Reproduce the lines below exactly, from the one containing "Click the Screening & Discussion title" through the one containing "Task: Click the date 29.05.19 in status bar", both included. Leave out any pictures.
****************************************
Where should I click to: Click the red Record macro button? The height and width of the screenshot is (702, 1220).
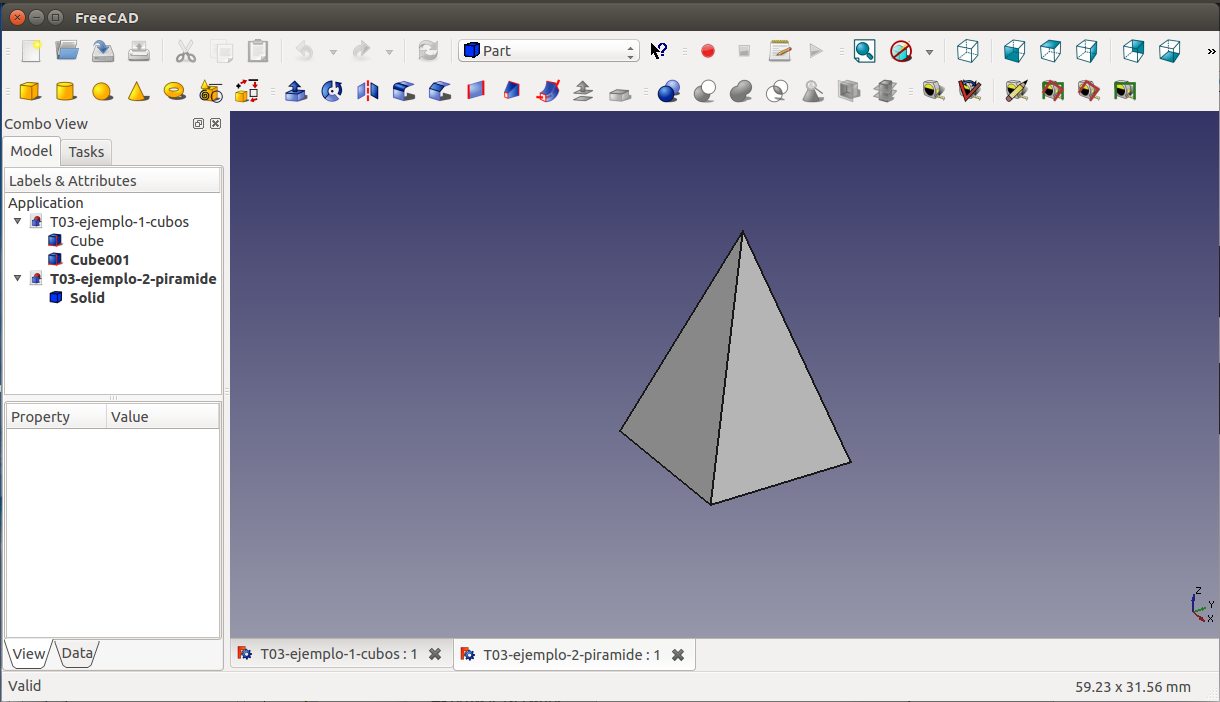[x=708, y=51]
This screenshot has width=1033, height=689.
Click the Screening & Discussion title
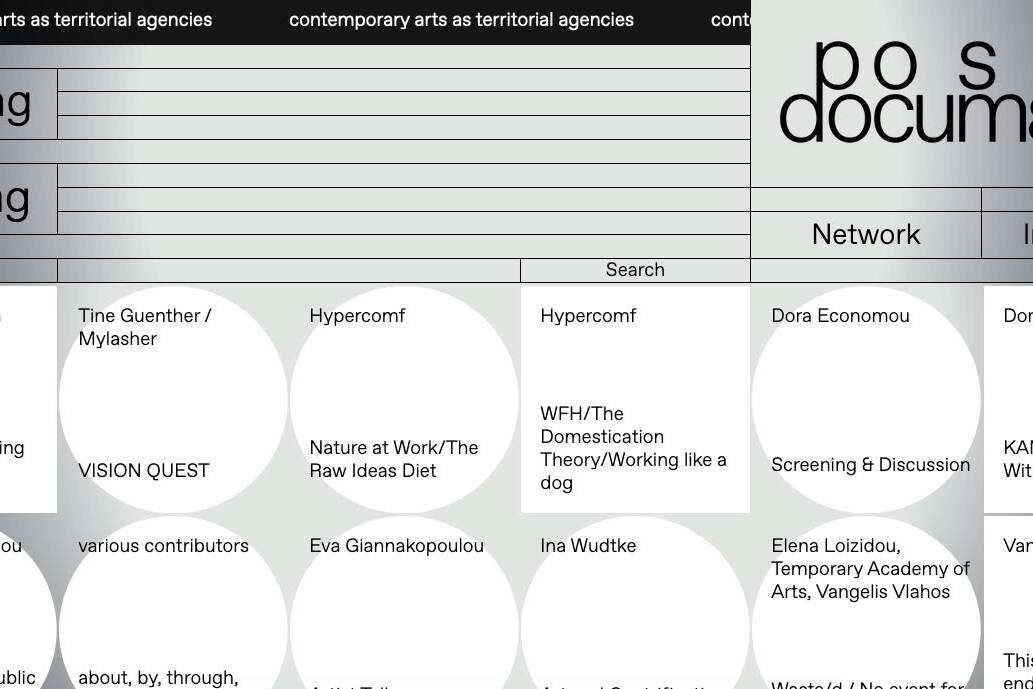pos(870,465)
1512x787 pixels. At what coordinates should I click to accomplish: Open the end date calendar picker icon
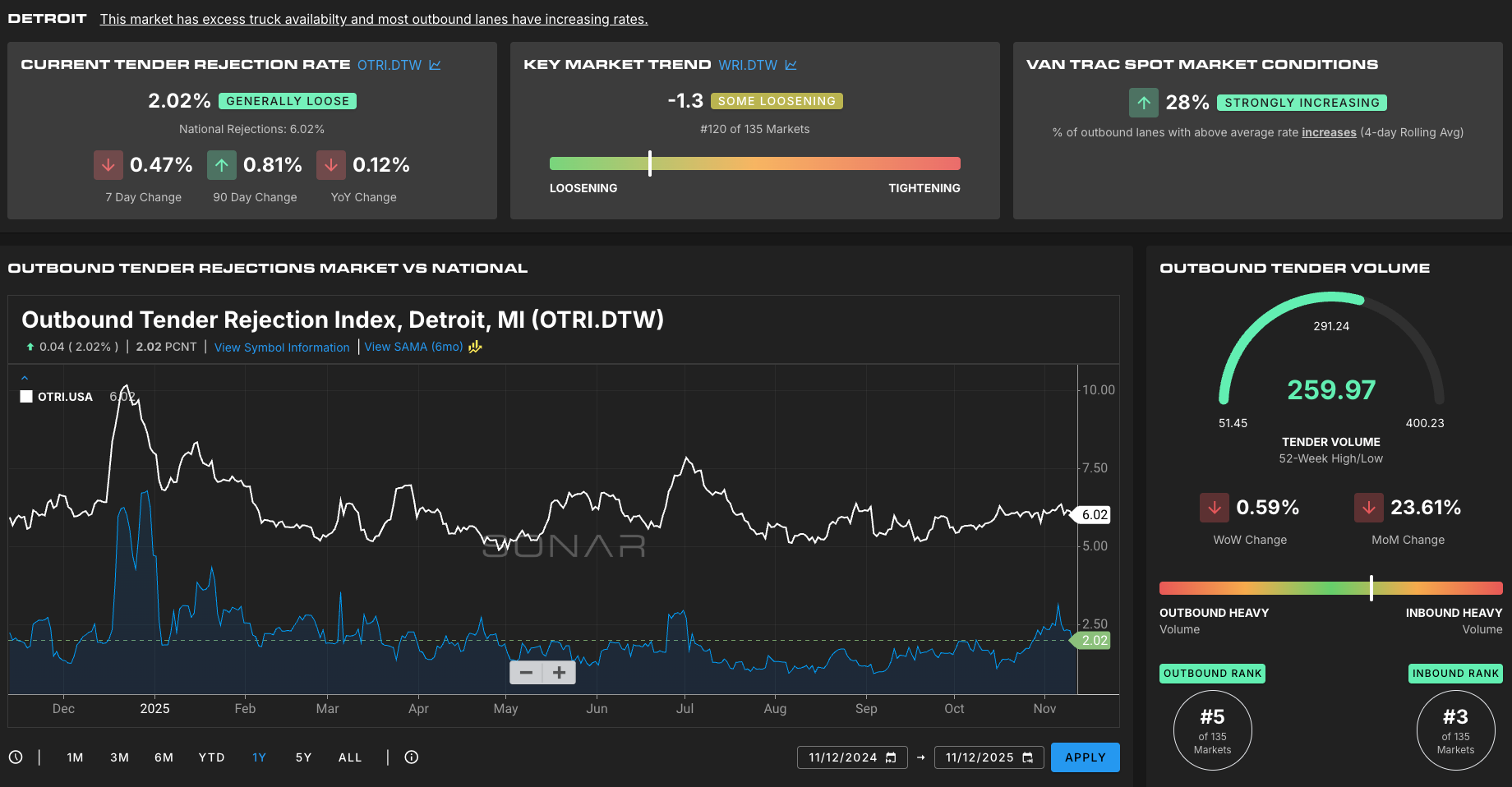tap(1027, 757)
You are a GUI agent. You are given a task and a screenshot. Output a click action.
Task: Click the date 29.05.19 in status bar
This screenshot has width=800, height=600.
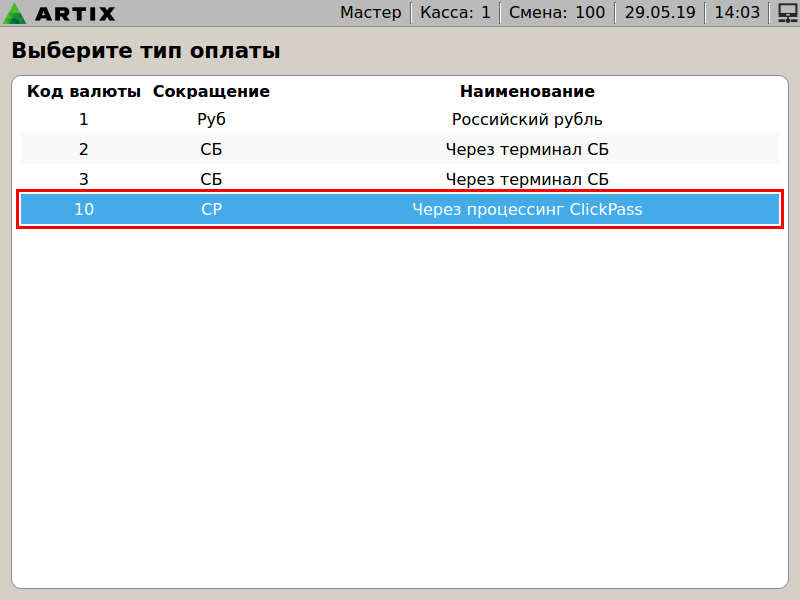(659, 13)
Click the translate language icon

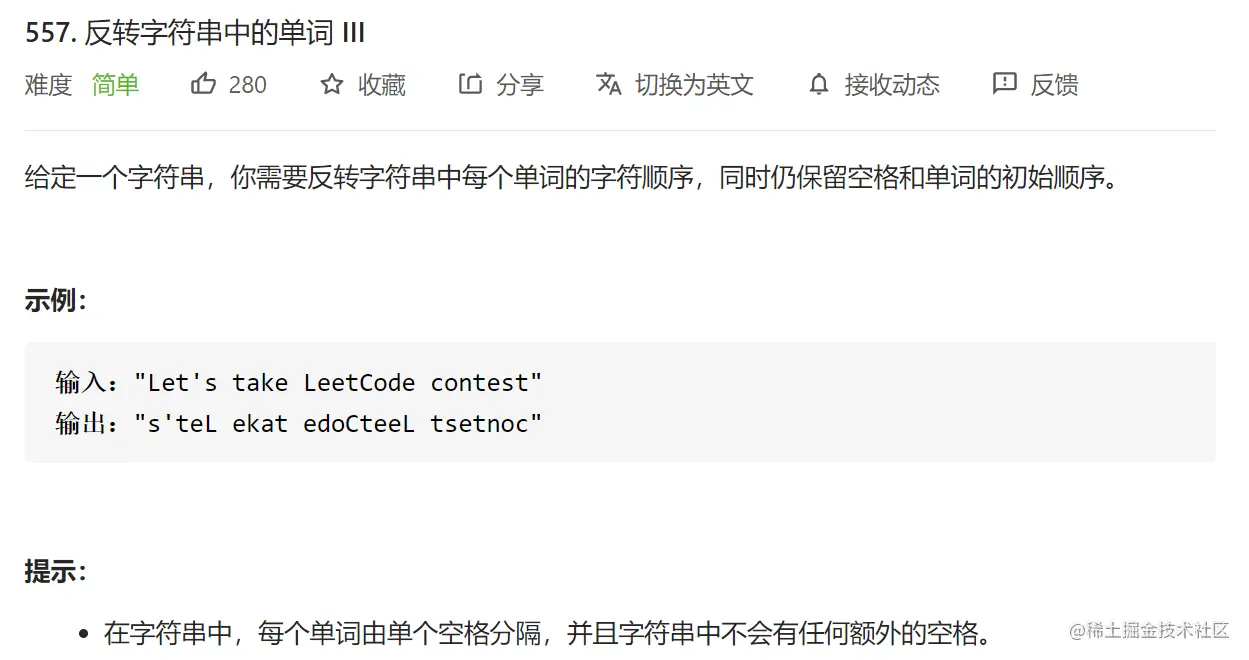click(x=609, y=84)
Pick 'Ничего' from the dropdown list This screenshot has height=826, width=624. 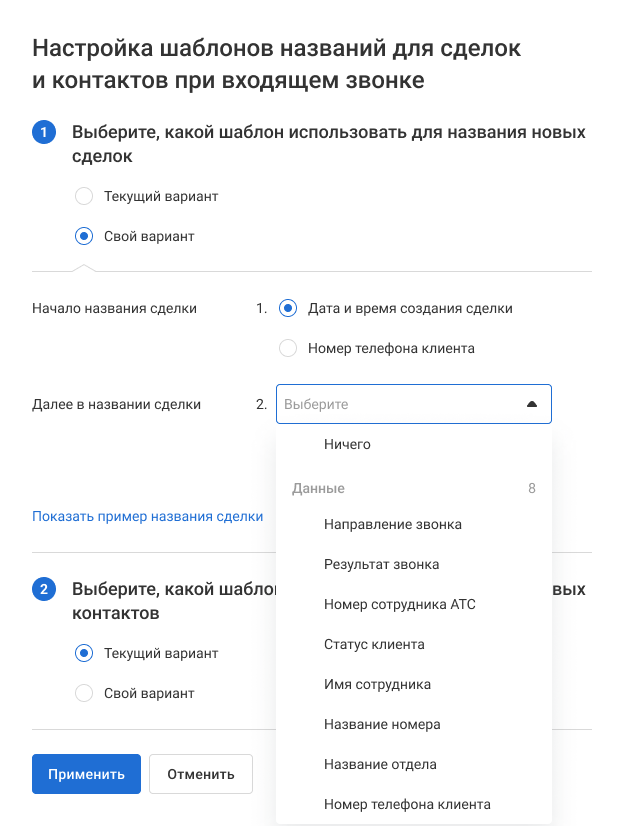(347, 444)
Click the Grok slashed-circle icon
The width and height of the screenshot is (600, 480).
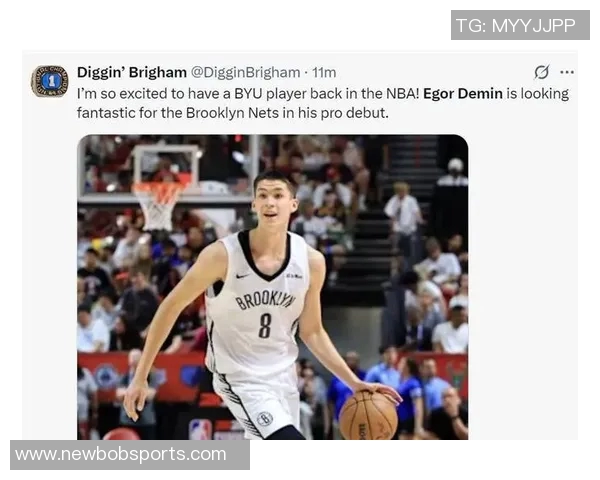[541, 72]
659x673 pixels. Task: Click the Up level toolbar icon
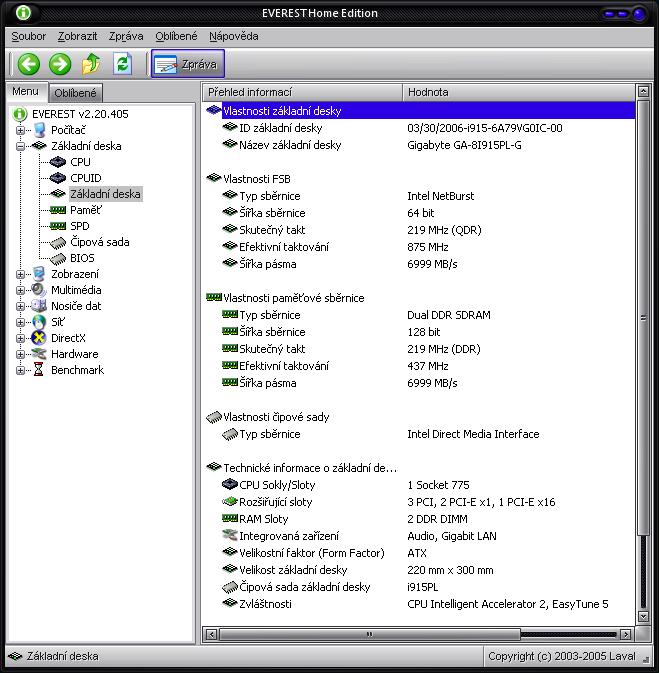[91, 64]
****************************************
## Exercise answer
Click the Screening & Discussion title
pos(870,465)
1512x787 pixels. At what coordinates should I click to accomplish: Open the end date calendar picker icon
tap(1027, 757)
You are a GUI agent. You are given a task and a screenshot. Output a click action.
Task: Click the date 29.05.19 in status bar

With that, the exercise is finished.